For WFLOCK_EXPIRATION_KILL you risk having inconsistent workflows and problems if you turn this on. But IIRC it’s no worse than always manually killing locks (just that it’ll happen without you knowing it so might get out of hand). I didn’t have a chance to reivew the code again but I think this will just kill locks if the expiration time hits … e.g if a FireWork cant’ get its turn to write to the Workflow it will just do it anyway. If you do turn this on you might want to bump up the expiration time first as well.

Anubhav_Jain · January 19, 2022, 11:50pm

Also I just re-read the original thread …

Neither of those two parameters will really help if the problem is:

FireWork locks the workflow
FireWork starts updating the workflow
Node crashes or job walltime hits before FireWork finishes writing and unlocks the Workflow

If that leads to locked workflows you do need to manually unlock them … having a more usable way to do this would be nice but was never implemented. One thing you can do is try to make sure you don’t hit walltime, e.g. leave more room than is necessary for your jobs … to the extent this is possible.

rkingsbury · January 20, 2022, 5:07am

Thanks for all the extra explanation @Anubhav_Jain

@rkingsbury Does your workflow have a lot of FireWorks going on in parallel (e.g., not a million workflows with a single firework, but a single workflow with a million fireworks)? If so that can cause locking issues that are difficult but I just want to check if that’s the case.

My slurm job runs 250-500 FireWorks in parallel at a time (but each is in a separate workflow), so it sounds like some locking issues are expected.

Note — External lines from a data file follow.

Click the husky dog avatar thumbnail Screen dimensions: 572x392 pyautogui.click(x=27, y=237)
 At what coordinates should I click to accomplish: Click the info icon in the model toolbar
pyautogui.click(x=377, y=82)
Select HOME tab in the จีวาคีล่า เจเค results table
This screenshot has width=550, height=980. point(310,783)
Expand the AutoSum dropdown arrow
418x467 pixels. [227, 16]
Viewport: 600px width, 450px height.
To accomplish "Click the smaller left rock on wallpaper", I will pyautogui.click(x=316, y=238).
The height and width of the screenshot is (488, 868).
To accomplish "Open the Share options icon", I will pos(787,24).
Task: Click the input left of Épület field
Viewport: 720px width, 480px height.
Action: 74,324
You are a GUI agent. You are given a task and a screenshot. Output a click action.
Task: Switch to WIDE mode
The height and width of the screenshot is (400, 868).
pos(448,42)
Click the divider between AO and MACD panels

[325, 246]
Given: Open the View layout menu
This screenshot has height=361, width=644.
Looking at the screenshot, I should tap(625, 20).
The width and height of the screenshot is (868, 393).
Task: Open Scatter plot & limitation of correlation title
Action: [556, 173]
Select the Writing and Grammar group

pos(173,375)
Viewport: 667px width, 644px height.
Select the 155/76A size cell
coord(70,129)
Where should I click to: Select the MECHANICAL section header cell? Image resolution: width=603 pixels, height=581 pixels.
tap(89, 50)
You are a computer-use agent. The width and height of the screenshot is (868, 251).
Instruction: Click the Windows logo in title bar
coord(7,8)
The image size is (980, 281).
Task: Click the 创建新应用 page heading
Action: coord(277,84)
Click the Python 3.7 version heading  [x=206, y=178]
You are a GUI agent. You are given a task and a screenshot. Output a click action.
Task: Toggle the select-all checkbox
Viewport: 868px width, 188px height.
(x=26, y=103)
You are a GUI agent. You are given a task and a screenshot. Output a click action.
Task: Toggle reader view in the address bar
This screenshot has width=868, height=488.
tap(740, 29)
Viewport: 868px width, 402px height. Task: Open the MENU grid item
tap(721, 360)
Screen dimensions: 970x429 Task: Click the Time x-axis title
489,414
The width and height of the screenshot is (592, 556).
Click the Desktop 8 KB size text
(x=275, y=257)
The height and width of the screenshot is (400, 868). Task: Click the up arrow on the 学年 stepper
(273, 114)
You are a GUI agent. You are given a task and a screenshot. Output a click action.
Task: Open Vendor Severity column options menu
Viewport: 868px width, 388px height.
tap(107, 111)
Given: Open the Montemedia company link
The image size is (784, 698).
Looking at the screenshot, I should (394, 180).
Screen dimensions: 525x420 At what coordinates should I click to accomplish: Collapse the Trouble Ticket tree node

I’ll also add that increasing the WFLOCK_EXPIRATION_SECS can’t really hurt but I would only expect it would help if you really have a ton of jobs finishing at the same time OR your database connection is super slow, which is why it might take more than 3 minutes for a FireWork to wait its “turn” to write to the workflow.

Neither of those two parameters will really help if the problem is:

FireWork locks the workflow
FireWork starts updating the workflow
Node crashes or job walltime hits before FireWork finishes writing and unlocks the Workflow

At the scale I’ve been running, it’s definitely plausible that I had a lot of FWs finishing around the same time. And if NERSC had some kind of transient database connection speed issue, maybe that caused a backlog that resulted in my higher-than-normal number of locking errors?

At any rate, it’s seems clear that these locking problems are at least to some extent a byproduct of running so many calcs in parallel, and hence hopefully won’t bother too many other users.

ubyjvovk · March 20, 2024, 9:32pm

@rkingsbury we had the same problem with fireworks and decided to rewrite parts of Launchpad (created our subclass with better locking). I could share the solution if you’re interested

rkingsbury · March 28, 2024, 9:29am

Thanks @ubyjvovk ! I’m not actively using FireWorks currently, but if you think your modified LaunchPad might be useful to other users, I’d encourage you to open a PR against FireWorks itself!

Anubhav_Jain · March 28, 2024, 3:51pm

Agree, there are many people for whom a resolution to this would be useful.

I am not sure of the current code structure, but ideally it would be better to just have the changes directly in LaunchPad assuming it doesn’t break other features or create different performance issues. That way the improvements are just automatically there for everyone.